● **To do**
Reproduce each line below without any alteration.

● **Entries shown**

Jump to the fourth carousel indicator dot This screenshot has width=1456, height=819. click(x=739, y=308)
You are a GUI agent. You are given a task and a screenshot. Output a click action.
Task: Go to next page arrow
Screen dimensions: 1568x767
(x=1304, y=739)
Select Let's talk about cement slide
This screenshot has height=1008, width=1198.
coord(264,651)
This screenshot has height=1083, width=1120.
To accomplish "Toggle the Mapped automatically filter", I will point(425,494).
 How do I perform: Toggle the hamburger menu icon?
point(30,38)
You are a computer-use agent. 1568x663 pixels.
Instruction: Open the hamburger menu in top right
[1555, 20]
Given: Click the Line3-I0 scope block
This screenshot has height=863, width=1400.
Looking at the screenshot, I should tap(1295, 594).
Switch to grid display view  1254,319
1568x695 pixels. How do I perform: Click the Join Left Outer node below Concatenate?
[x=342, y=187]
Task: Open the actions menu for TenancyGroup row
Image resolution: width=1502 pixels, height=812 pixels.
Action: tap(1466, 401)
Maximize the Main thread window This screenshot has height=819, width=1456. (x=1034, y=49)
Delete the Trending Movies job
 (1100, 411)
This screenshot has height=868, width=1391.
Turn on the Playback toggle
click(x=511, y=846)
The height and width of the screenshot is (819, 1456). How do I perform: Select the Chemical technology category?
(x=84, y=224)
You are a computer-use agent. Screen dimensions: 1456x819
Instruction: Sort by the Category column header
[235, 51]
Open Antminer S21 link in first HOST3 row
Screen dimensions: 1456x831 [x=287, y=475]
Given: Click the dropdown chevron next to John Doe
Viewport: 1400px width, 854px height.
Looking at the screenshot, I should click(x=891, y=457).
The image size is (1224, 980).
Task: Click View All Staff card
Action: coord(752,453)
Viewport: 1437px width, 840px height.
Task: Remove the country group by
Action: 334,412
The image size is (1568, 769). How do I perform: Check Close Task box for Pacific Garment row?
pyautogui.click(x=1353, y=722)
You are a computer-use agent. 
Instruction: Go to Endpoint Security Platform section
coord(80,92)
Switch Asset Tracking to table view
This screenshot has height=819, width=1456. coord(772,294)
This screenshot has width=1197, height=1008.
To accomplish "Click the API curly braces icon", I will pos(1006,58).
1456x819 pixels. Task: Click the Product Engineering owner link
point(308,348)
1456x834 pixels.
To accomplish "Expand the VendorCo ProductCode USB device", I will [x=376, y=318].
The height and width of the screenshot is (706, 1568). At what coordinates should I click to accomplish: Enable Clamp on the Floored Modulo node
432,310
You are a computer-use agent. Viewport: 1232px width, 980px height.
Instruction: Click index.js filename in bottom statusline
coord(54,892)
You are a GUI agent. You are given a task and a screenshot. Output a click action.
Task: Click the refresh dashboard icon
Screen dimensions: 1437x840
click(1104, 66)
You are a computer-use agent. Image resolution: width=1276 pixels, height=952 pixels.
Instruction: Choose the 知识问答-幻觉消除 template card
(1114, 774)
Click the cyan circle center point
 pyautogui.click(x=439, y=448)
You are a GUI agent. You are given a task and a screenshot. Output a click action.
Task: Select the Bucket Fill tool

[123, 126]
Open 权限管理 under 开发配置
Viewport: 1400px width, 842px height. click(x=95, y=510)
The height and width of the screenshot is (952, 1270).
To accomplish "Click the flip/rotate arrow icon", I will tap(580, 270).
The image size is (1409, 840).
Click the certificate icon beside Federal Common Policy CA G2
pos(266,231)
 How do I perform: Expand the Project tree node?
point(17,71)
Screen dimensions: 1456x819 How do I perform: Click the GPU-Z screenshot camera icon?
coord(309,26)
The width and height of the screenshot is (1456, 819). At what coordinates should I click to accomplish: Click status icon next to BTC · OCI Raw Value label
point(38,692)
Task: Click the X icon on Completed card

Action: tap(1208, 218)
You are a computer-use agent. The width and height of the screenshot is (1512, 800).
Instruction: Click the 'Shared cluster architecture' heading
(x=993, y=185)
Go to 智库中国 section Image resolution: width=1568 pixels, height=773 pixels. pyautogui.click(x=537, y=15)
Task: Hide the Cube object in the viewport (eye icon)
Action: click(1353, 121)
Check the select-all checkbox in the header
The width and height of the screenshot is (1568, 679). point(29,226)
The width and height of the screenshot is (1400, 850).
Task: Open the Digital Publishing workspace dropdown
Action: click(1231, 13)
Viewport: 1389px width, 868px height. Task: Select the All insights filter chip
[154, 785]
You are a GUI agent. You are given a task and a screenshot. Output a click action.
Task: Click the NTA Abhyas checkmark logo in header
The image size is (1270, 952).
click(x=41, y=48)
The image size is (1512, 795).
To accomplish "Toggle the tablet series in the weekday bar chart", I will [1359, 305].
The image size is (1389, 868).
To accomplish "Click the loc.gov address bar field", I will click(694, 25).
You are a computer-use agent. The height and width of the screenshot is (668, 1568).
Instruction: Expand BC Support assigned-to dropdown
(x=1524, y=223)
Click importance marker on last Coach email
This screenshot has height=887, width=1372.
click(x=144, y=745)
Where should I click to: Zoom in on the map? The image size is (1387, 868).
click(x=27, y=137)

● **Task output**
Jump to the fourth carousel indicator dot This screenshot has width=1456, height=819. click(x=739, y=308)
You are a GUI agent. You are given a task and a screenshot. Output a click action.
Task: Go to next page arrow
Screen dimensions: 1568x767
(x=1304, y=739)
Select Let's talk about cement slide
This screenshot has height=1008, width=1198.
coord(264,651)
This screenshot has height=1083, width=1120.
To accomplish "Toggle the Mapped automatically filter", I will point(425,494).
 How do I perform: Toggle the hamburger menu icon?
point(30,38)
You are a computer-use agent. 1568x663 pixels.
Instruction: Open the hamburger menu in top right
[1555, 20]
Given: Click the Line3-I0 scope block
This screenshot has height=863, width=1400.
Looking at the screenshot, I should tap(1295, 594).
Switch to grid display view  1254,319
1568x695 pixels. How do I perform: Click the Join Left Outer node below Concatenate?
[x=342, y=187]
Task: Open the actions menu for TenancyGroup row
Image resolution: width=1502 pixels, height=812 pixels.
Action: tap(1466, 401)
Maximize the Main thread window This screenshot has height=819, width=1456. (x=1034, y=49)
Delete the Trending Movies job
 (1100, 411)
This screenshot has height=868, width=1391.
Turn on the Playback toggle
click(x=511, y=846)
The height and width of the screenshot is (819, 1456). How do I perform: Select the Chemical technology category?
(x=84, y=224)
You are a computer-use agent. Screen dimensions: 1456x819
Instruction: Sort by the Category column header
[235, 51]
Open Antminer S21 link in first HOST3 row
Screen dimensions: 1456x831 [x=287, y=475]
Given: Click the dropdown chevron next to John Doe
Viewport: 1400px width, 854px height.
Looking at the screenshot, I should click(x=891, y=457).
The image size is (1224, 980).
Task: Click View All Staff card
Action: coord(752,453)
Viewport: 1437px width, 840px height.
Task: Remove the country group by
Action: 334,412
The image size is (1568, 769). How do I perform: Check Close Task box for Pacific Garment row?
pyautogui.click(x=1353, y=722)
You are a computer-use agent. 
Instruction: Go to Endpoint Security Platform section
coord(80,92)
Switch Asset Tracking to table view
This screenshot has height=819, width=1456. coord(772,294)
This screenshot has width=1197, height=1008.
To accomplish "Click the API curly braces icon", I will pos(1006,58).
1456x819 pixels. Task: Click the Product Engineering owner link
point(308,348)
1456x834 pixels.
To accomplish "Expand the VendorCo ProductCode USB device", I will [x=376, y=318].
The height and width of the screenshot is (706, 1568). At what coordinates should I click to accomplish: Enable Clamp on the Floored Modulo node
432,310
You are a computer-use agent. Viewport: 1232px width, 980px height.
Instruction: Click index.js filename in bottom statusline
coord(54,892)
You are a GUI agent. You are given a task and a screenshot. Output a click action.
Task: Click the refresh dashboard icon
Screen dimensions: 1437x840
click(1104, 66)
You are a computer-use agent. Image resolution: width=1276 pixels, height=952 pixels.
Instruction: Choose the 知识问答-幻觉消除 template card
(1114, 774)
Click the cyan circle center point
 pyautogui.click(x=439, y=448)
You are a GUI agent. You are given a task and a screenshot. Output a click action.
Task: Select the Bucket Fill tool

[123, 126]
Open 权限管理 under 开发配置
Viewport: 1400px width, 842px height. click(x=95, y=510)
The height and width of the screenshot is (952, 1270).
To accomplish "Click the flip/rotate arrow icon", I will tap(580, 270).
The image size is (1409, 840).
Click the certificate icon beside Federal Common Policy CA G2
pos(266,231)
 How do I perform: Expand the Project tree node?
point(17,71)
Screen dimensions: 1456x819 How do I perform: Click the GPU-Z screenshot camera icon?
coord(309,26)
The width and height of the screenshot is (1456, 819). At what coordinates should I click to accomplish: Click status icon next to BTC · OCI Raw Value label
point(38,692)
Task: Click the X icon on Completed card

Action: tap(1208, 218)
You are a computer-use agent. The width and height of the screenshot is (1512, 800).
Instruction: Click the 'Shared cluster architecture' heading
(x=993, y=185)
Go to 智库中国 section Image resolution: width=1568 pixels, height=773 pixels. pyautogui.click(x=537, y=15)
Task: Hide the Cube object in the viewport (eye icon)
Action: click(1353, 121)
Check the select-all checkbox in the header
The width and height of the screenshot is (1568, 679). point(29,226)
The width and height of the screenshot is (1400, 850).
Task: Open the Digital Publishing workspace dropdown
Action: click(1231, 13)
Viewport: 1389px width, 868px height. Task: Select the All insights filter chip
[154, 785]
You are a GUI agent. You are given a task and a screenshot. Output a click action.
Task: Click the NTA Abhyas checkmark logo in header
The image size is (1270, 952).
click(x=41, y=48)
The image size is (1512, 795).
To accomplish "Toggle the tablet series in the weekday bar chart", I will [1359, 305].
The image size is (1389, 868).
To accomplish "Click the loc.gov address bar field", I will click(694, 25).
You are a computer-use agent. The height and width of the screenshot is (668, 1568).
Instruction: Expand BC Support assigned-to dropdown
(x=1524, y=223)
Click importance marker on last Coach email
This screenshot has height=887, width=1372.
click(x=144, y=745)
Where should I click to: Zoom in on the map? The image size is (1387, 868).
click(x=27, y=137)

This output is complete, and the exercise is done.